Another condition placed on Governors was that no more than 60 building permits could be issued within a year.
In recommending denial of the rezoning request, Johnson pointed to several reasons. The project is not consistent with other commercial uses in the area; not consistent with what is permitted in a CR-1 district; need has not been established; a negative impact on traffic; and safety concerns with close proximity to Cape Henlopen High School.
“The proposed project does not meet the purpose of the zoning ordinance since it does not promote the orderly growth of the county,” Johnson said. “It would establish a large-scale regional, destination shopping center where no similar commercial uses of the same size and scale exist. It is not a logical transition from neighboring and adjacent uses, especially in this environmentally sensitive area which has severe limitations on safe pedestrian and vehicular travel.”
While the votes on Senators and the rezoning were unanimous, Commissioner Benjamin Gordy voted against the Governors’ motion.
Wording in code
Mateyko said the process points to a flaw in the county system the way the county’s codes are written. “The code language is needlessly ambiguous with words like should and could instead of shall and shall not,” he said.
Because of that language, he said, the code is not clear. It has ended up costing the people of Lewes $37,000 in legal and consulting fees so far, Mateyko said, as well as thousands of hours of time.
“That’s a waste that should have gone to some worthwhile effort,” he said. “The code is not doing what it is supposed to do because it gives a fuzzy message. Government has the responsibility to make its code clear, fair, predictable and cost-effective. This experience shows the Sussex code, as it stands, gives the wrong signals to even the most egregiously inappropriate proposal.”
He said if the code, designed to protect an environmentally sensitive area, has holes in it that allows a regional shopping center to slip in then it’s not a code at all.
In the end, he said, sound-planning principles carried the day. “The message got through to them that this was an extremely serious threat to the survival of the community.
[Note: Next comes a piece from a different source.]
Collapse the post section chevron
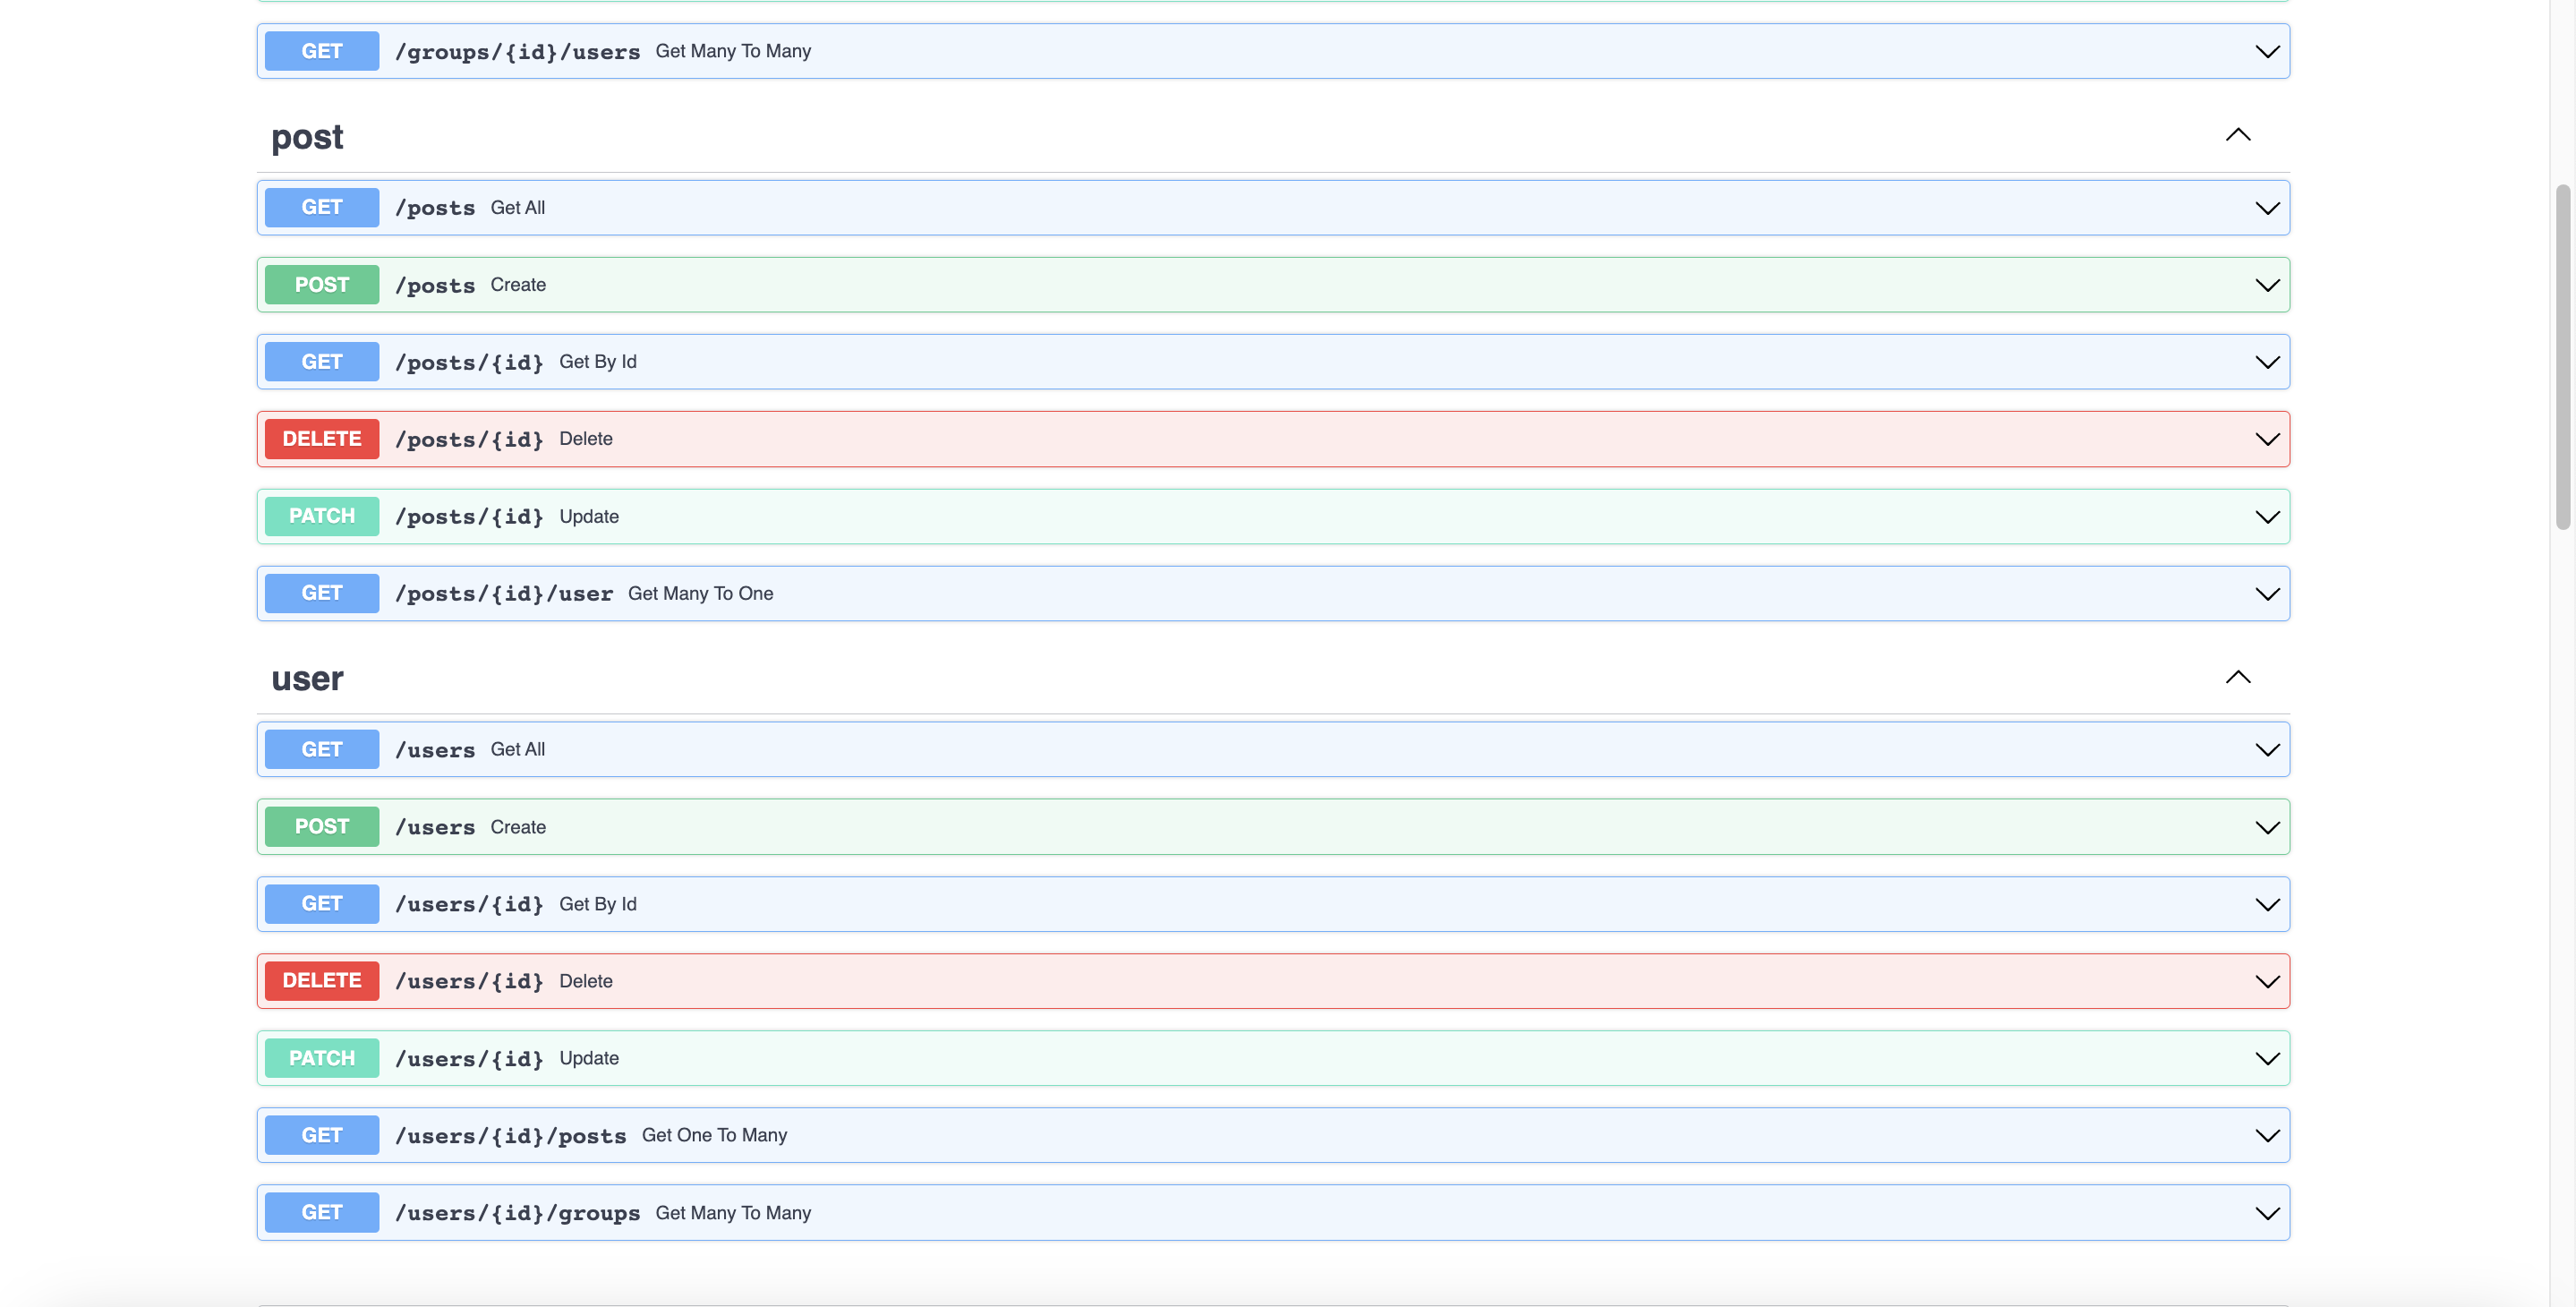 [2237, 135]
But if it was so clear to everyone how was it that the code let it through?” he asked.
Mateyko said now is the time to correct the language in the code as the county updates its comprehensive plan.
The tipping point
Tyler said he hoped the rationale and facts behind the decision would “resonate throughout the county.”
“Councilman George Cole once asked when enough is enough. I think we have reached the tipping point. There is change on the horizon,” he said.
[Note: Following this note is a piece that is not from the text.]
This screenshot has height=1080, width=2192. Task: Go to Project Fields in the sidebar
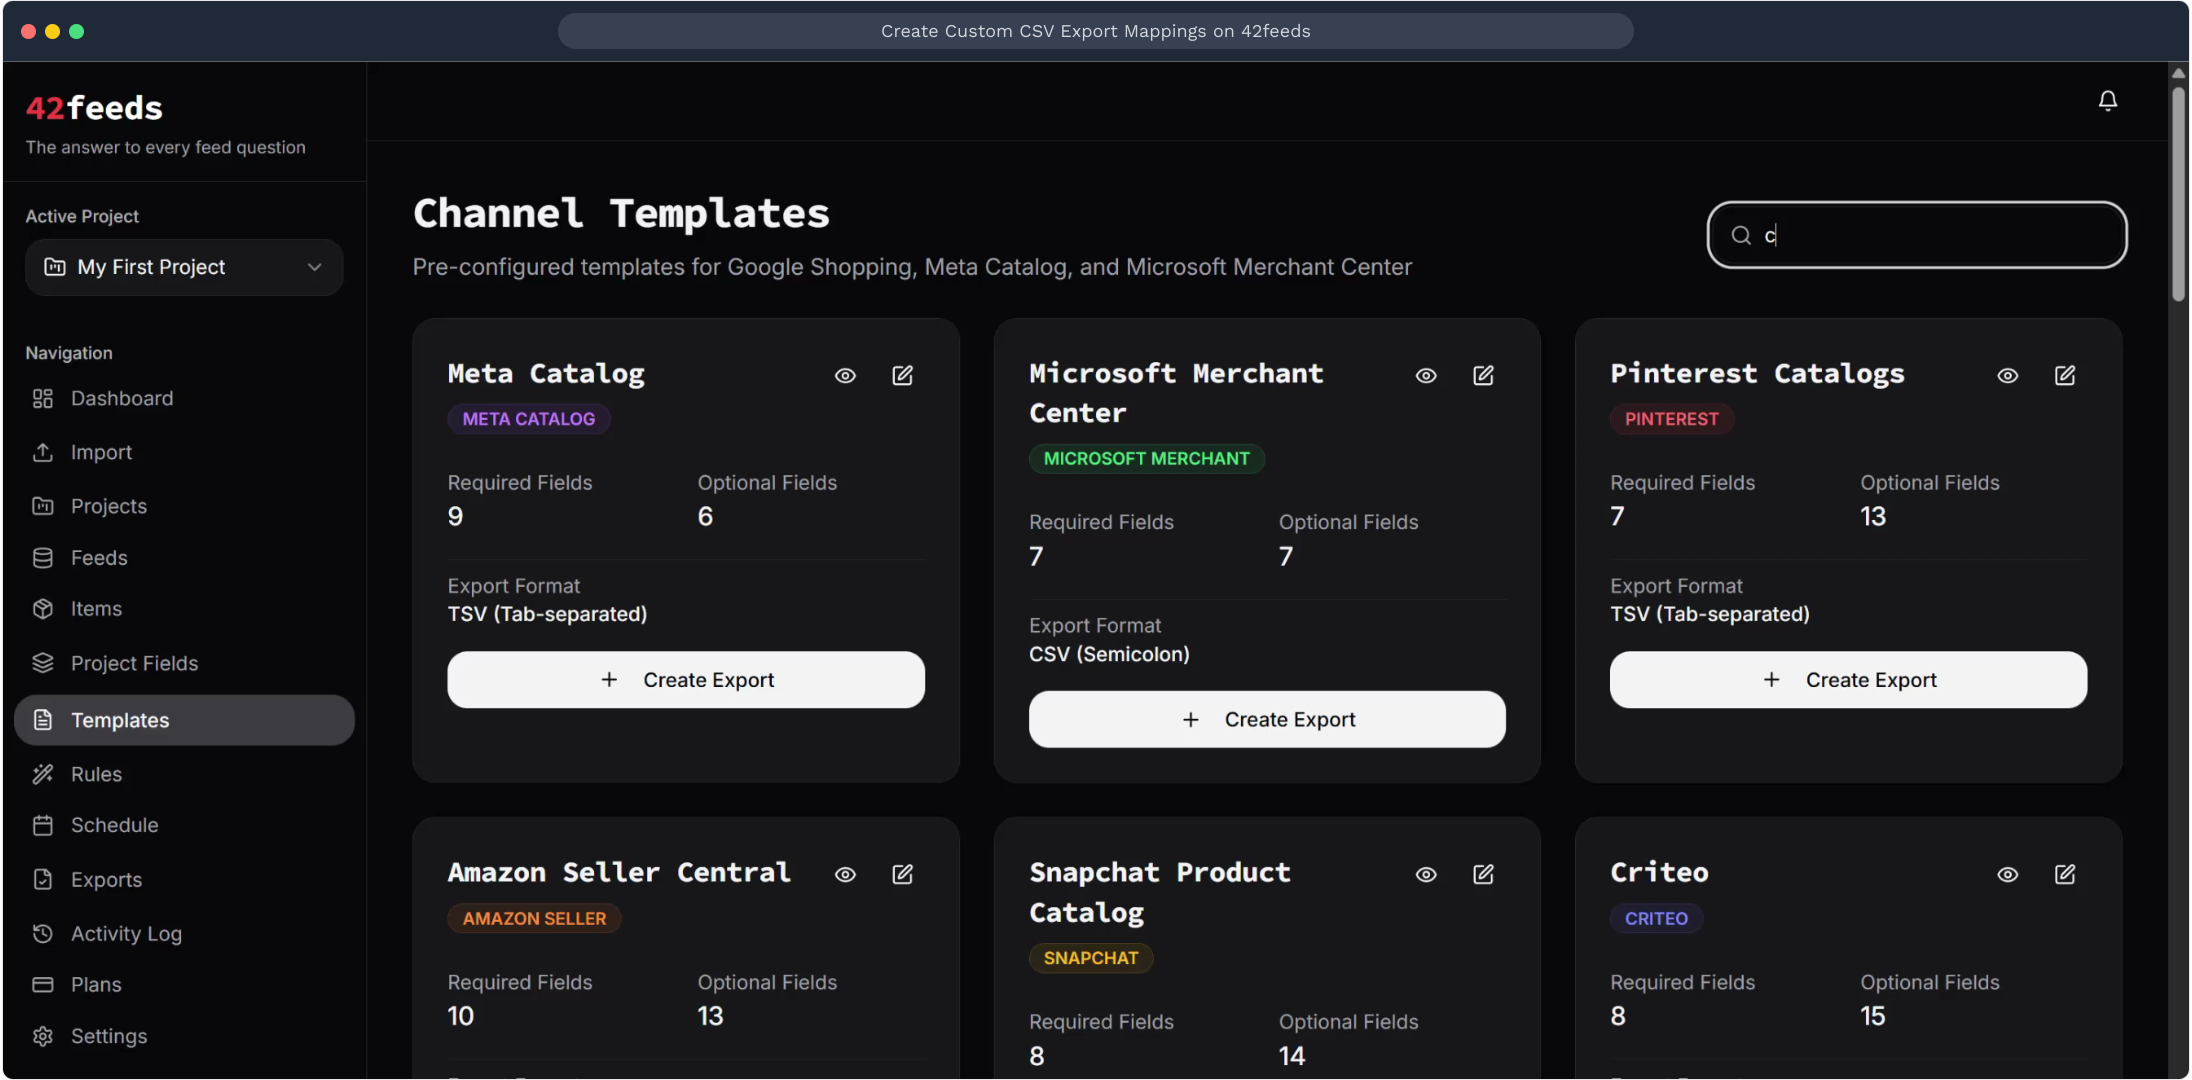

He hoped the decision would be an awakening for future land-use and zoning decisions. “We have cautious optimism that the county is moving in the direction that the Citizens Coalition has been promoting for 14 years,” he said.
Tyler said it would be difficult to reverse the recommendation of planning and zoning because it was based on facts and the county land-use plan.
Tyler credited the people of Lewes for standing up. “There was solidarity among people who spoke and a packed house always gets everyone’s attention,” he said. “The community rose up as they did 14 years ago when they stopped Tanger from building outlets at the gateway to Lewes.”
As many others argued, Tyler said, the environmentally sensitive developing district, where the three proposed projects are located, is unique. “Hopefully, this rings a bell for the district. Because we are really not doing anything different to protect the districts,” he said.
Mateyko urged people to continue to contact members of the county council. “This is not a race we have won we are only at the midpoint,” he said. “County council has reversed the commission before and they could do it again.’